Au bout de trois ou quatre jours d’un examen assidu, Clennam possédait tous les renseignements essentiels. M. Meagles se trouvait toujours à portée, prêt à éclairer les endroits obscurs au moyen de la brillante petite lampe de sûreté qui faisait pendant à ses balances et à sa pelle. Ils convinrent entre eux de la somme qu’il serait juste d’offrir pour obtenir une part égale dans les affaires, puis M. Meagles décacheta un papier où Daniel Doyce avait fixé le chiffre auquel il l’évaluait lui-même ; ce chiffre était plutôt un peu moins élevé que celui de M. Meagles. De façon que lorsque Daniel revint, il trouva l’affaire pour ainsi dire conclue.

« Et je puis maintenant vous avouer, monsieur Clennam, dit-il avec une cordiale poignée de main, que j’aurais pu chercher un associé bien loin et bien longtemps sans en trouver un qui me convînt mieux.

— Et je puis en dire autant, répondu Clennam.

— Et je puis vous dire à tous les deux, ajouta M. Meagles, que les deux font la paire. Vous, Clennam, imposez-lui pour frein votre bon sens, et vous, Daniel, occupez-vous de la fonderie avec votre…

— Défaut de bon sens ? suggéra Daniel avec son calme sourire.

— Appelez-le comme cela, si vous voulez… mais enfin, de cette façon, chacun de vous sera la main droite de l’autre. Et sur ce, voici ma main droite que je vous tends à tous les deux en ma qualité d’homme pratique. »

L’association fut consommée en moins d’un mois.
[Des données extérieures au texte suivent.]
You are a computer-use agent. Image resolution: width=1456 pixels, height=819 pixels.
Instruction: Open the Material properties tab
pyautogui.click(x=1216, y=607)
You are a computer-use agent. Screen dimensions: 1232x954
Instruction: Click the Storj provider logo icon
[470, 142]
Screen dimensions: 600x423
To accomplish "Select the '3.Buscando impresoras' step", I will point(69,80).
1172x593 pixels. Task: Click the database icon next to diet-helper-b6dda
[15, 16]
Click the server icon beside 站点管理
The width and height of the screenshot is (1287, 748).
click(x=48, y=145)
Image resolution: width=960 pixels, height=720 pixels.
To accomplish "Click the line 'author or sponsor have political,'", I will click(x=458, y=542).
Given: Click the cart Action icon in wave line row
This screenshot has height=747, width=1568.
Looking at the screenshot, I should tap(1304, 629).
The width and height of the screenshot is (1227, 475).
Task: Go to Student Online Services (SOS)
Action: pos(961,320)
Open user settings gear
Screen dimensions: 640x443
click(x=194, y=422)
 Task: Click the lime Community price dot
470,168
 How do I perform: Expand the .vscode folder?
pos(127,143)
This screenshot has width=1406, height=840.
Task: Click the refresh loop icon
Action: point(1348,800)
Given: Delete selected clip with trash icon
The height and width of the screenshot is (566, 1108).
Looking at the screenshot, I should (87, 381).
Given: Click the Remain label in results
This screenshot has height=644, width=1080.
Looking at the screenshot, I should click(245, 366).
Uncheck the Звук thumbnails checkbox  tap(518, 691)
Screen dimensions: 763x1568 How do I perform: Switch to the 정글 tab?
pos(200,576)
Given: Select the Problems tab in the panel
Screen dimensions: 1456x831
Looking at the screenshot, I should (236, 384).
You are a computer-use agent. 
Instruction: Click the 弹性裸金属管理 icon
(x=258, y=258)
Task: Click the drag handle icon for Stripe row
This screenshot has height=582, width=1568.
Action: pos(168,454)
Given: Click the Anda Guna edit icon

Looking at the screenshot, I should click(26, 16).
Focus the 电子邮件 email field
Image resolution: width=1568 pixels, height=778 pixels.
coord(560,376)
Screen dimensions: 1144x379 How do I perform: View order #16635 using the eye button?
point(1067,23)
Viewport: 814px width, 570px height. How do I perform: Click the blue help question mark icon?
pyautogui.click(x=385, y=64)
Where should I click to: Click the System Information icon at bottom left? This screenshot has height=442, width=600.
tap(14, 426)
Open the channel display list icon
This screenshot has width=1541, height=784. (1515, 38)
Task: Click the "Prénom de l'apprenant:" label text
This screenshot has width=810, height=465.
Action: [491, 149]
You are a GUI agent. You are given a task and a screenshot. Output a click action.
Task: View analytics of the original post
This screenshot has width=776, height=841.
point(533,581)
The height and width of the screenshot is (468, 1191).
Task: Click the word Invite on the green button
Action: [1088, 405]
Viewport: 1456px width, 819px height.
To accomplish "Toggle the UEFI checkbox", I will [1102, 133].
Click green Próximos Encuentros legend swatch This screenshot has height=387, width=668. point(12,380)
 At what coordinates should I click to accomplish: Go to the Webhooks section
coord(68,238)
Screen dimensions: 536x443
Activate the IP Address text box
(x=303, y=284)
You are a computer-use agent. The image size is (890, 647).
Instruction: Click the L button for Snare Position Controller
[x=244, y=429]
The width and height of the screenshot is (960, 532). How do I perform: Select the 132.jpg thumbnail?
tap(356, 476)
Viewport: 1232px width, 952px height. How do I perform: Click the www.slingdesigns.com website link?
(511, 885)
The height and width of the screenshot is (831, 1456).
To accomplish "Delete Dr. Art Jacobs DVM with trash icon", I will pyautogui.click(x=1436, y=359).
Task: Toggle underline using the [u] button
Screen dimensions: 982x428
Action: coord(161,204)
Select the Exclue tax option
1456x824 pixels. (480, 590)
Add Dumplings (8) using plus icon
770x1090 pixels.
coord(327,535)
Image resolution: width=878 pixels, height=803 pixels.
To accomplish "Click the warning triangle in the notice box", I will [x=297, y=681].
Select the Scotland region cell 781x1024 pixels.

Elle ne laissait à Arthur comme fortune personnelle qu’une somme d’environ deux ou trois cents livres sterling ; mais elle lui ouvrait une carrière active et pleine d’avenir. Les trois amis dînèrent ensemble pour fêter cet heureux événement ; les ouvriers de la fabrique, avec leurs femmes et leurs enfants, eurent congé et furent du dîner ; la cour du Cœur-Saignant elle-même eut à dîner ce jour là et fut rassasiée de viande.